L’enfance de Roland Barthes (né à Cherbourg, en 1915) est bayonnaise, elle se déroule dans la maison Lanne, aujourd’hui disparue, jadis située au coin des allées Paulmy et de l’avenue de la Légion-Tchèque : « Une maison dans un grand jardin, reste d’une ancienne corderie. » Elle était « peu grande, posée sur le côté d’un jardin assez vaste, on aurait dit un jouet-maquette en bois (tant le gris délavé de ses volets était doux). Avec la modestie d’un chalet, elle était pourtant pleine de portes, de fenêtres basses, d’escaliers latéraux, comme un château de roman. »
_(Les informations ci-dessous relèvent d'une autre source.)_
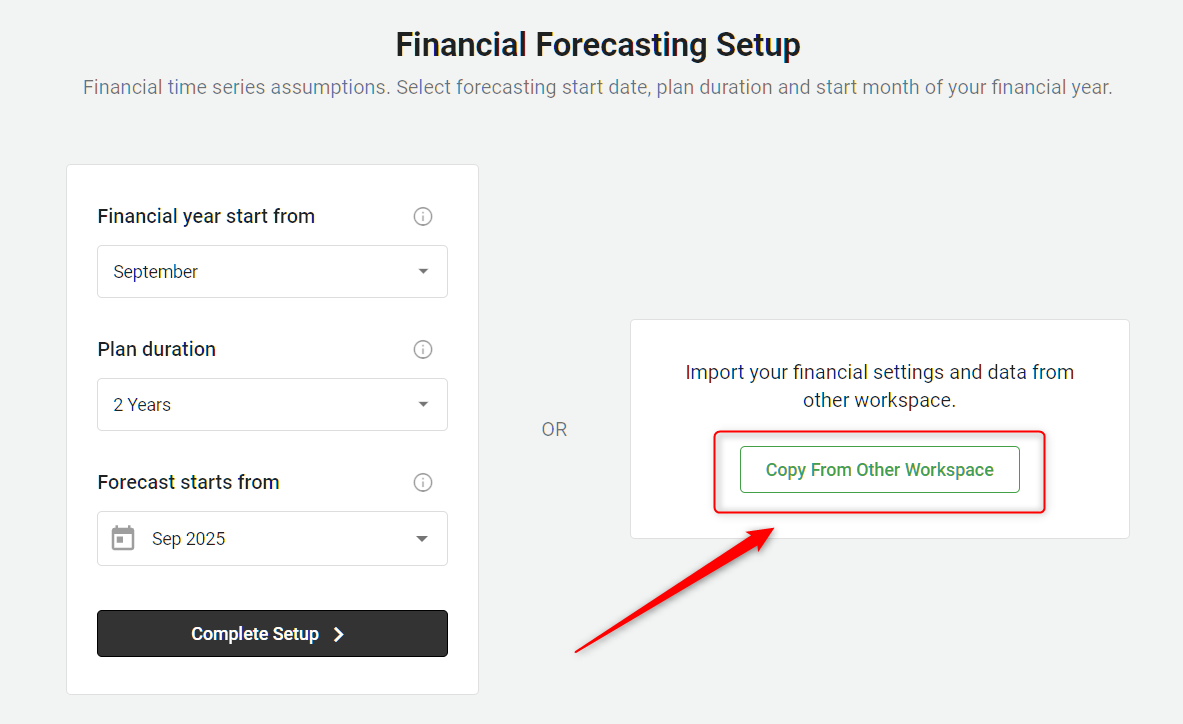
Task: Click info icon next to Plan duration
Action: point(423,349)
(Roland Barthes par Roland Barthes) De Bayonne, l’auteur de
Mythologies garde longtemps le même attachement qu’à l’enfance, il fait des chocolats de chez Cazenave sa madeleine de Proust : « Du passé, c’est mon enfance qui me fascine le plus ; elle seule, à la regarder, ne me donne pas le regret du temps aboli. Car ce n’est pas l’irréversible que je découvre en elle, c’est l’irréductible : tout ce qui est encore en moi, par accès ; dans l’enfant, je lis à corps découvert l’envers noir de moi-même, l’ennui, la vulnérabilité, l’aptitude aux désespoirs (heureusement pluriels), l’émoi interne, coupé par son malheur de toute expression. »
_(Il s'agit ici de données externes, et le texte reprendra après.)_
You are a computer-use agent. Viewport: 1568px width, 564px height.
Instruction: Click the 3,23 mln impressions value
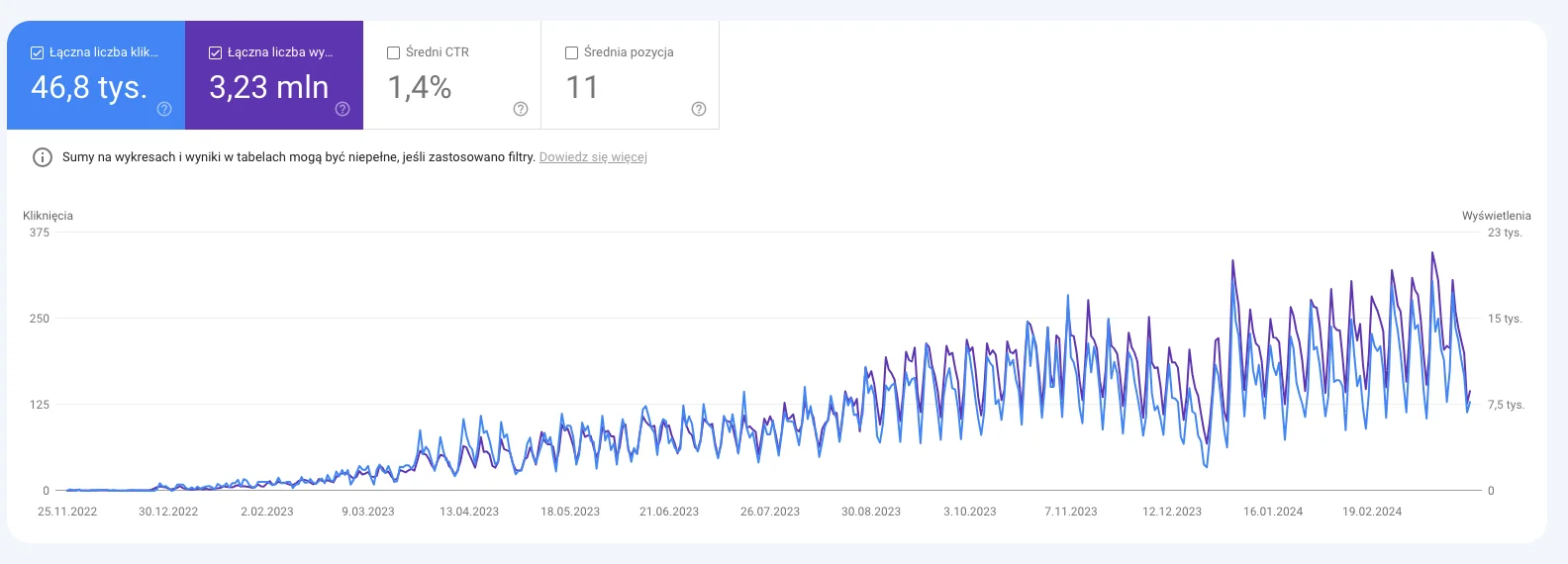tap(268, 87)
En 1939, Roland Barthes, qui entre-temps a terminé ses études de lettres classiques à la Sorbonne, est affecté provisoirement au lycée de Biarritz : « La famille s’installera dans un petit appartement loué à un Américain, rue du Cardinal-Lavigerie. Henriette Barthes [sa mère] a trouvé du travail dans un hôpital militaire à la place de l’actuel hôtel Regina. Biarritz est pour Barthes un lieu de promenades. » (Gérard de Cortanze,
Écrivains en Aquitaine) Plus tard, Henriette achète une villa à Hendaye,
Etchetoa, puis, en 1961, la maison
Carboué, à Urt, petit village en amont de Bayonne. C’est une bâtisse « solide, presque monacale, massive, affublée de deux grands yeux-fenêtres qui vous regardent comme les yeux de la maure, dans la montagne de Cuenca, là où travaille le peintre Antonio Saura. » (G.C.)
Barthes, chaque fois qu’il redescend de Paris retrouver cette « lumière du Sud-Ouest » toujours recommencée, y vit un rituel quasiment immuable : « À 7 heures 30, il écoute les informations à la radio. À 8 heures, il prend son petit déjeuner avec sa mère, puis sort acheter
Sud Ouest. Travaille jusqu’à 10 heures 30. Première pause : café, cigare. Travaille de nouveau jusqu’à 13 heures. Déjeuner, puis sieste. Traîne jusqu’à 16 heures et travaille ensuite jusqu’à 19 heures. Thé, jardin qu’on arrose, piano, dîner, télévision. Barthes, comme chaque jour, rédige des fiches en écoutant de la musique. Le coucher a lieu à 22 heures. » (G.C.)
Urt est ainsi un lieu de repos, mais surtout de travail, Barthes y projetait d’écrire un roman pour lequel il accumulait de nombreuses notations en fiches. Henriette et Roland Barthes y sont enterrés, sous une même pierre tombale qui porte une double inscription : « Henriette Barthes, née Binger, 1893-1977 – Roland Barthes, 1915-1980 ».